(Given records begins)

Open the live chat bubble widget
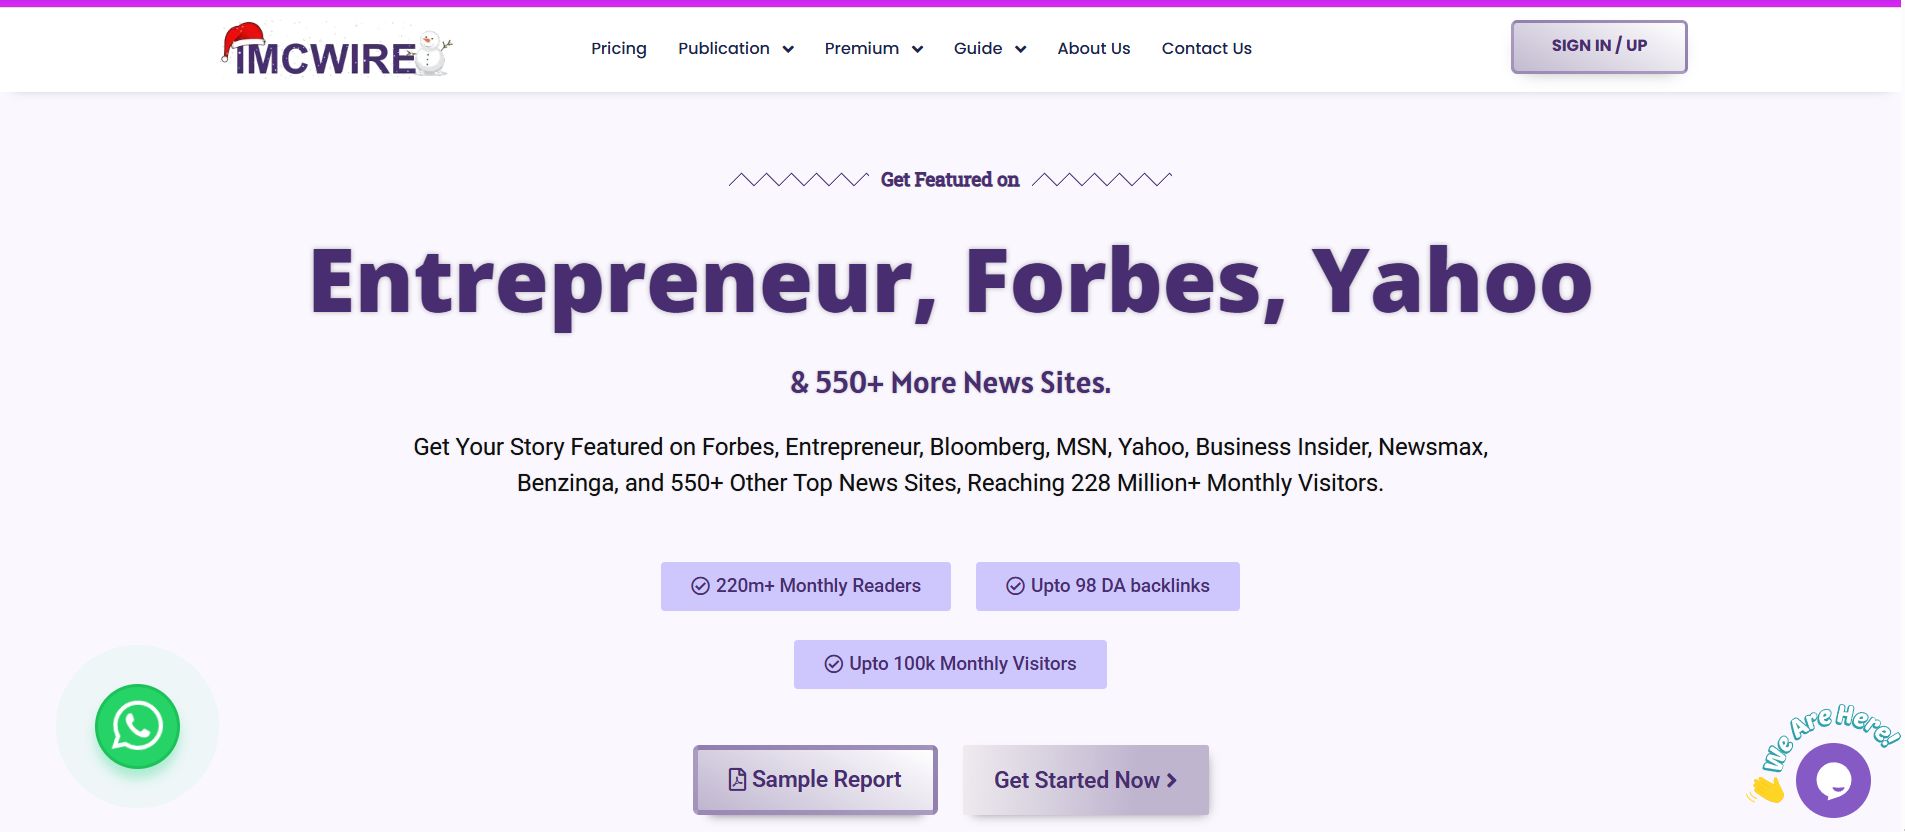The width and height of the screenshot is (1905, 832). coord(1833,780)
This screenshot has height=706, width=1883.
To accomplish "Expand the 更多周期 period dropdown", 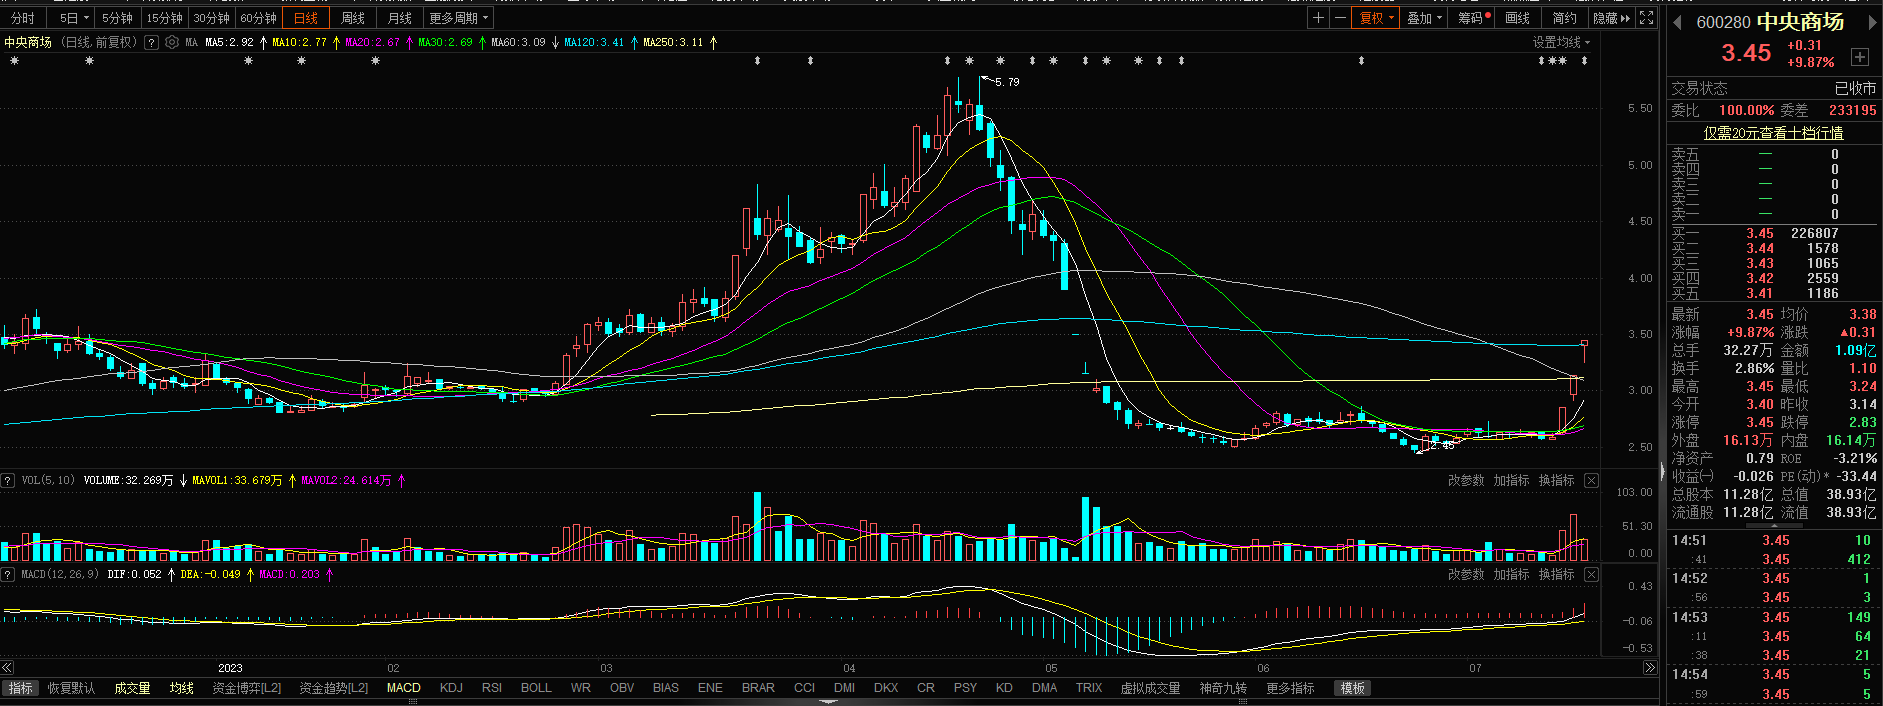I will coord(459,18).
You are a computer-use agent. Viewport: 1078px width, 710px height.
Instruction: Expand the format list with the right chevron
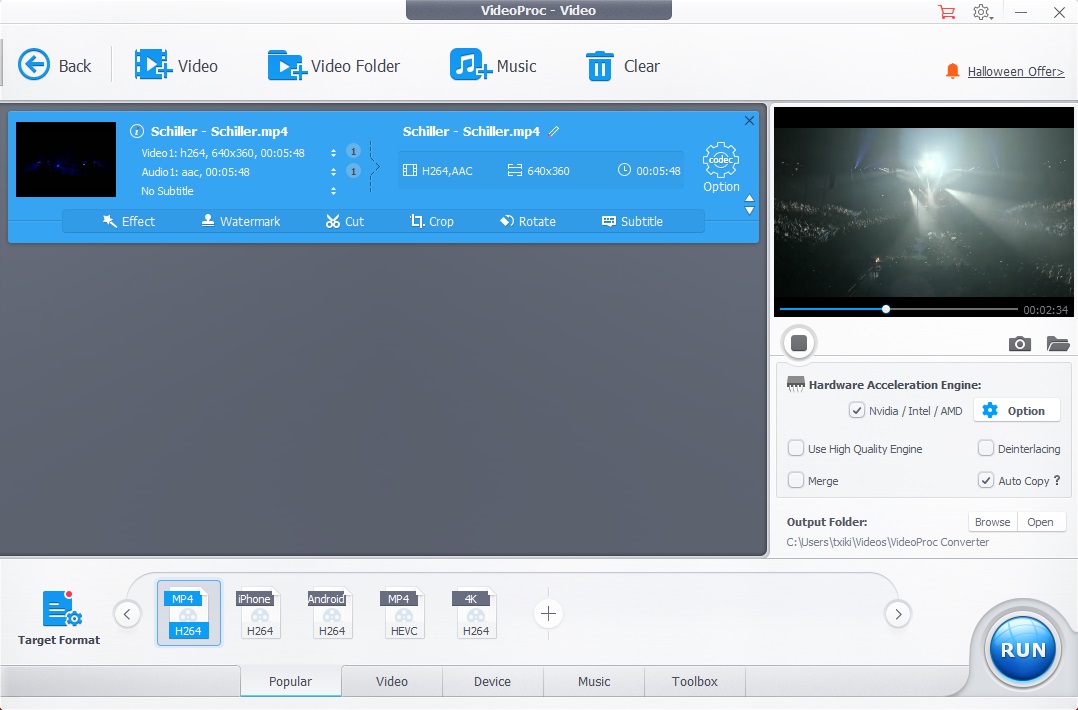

(Given records ends)

• What the exercise asks
Please transcribe exactly the line containing "You are a computer-use" and every later line through the end of the records above, omitting pictures.

• Output for this task
You are a computer-use agent. Viewport: 1078px width, 710px height.
Instruction: Expand the format list with the right chevron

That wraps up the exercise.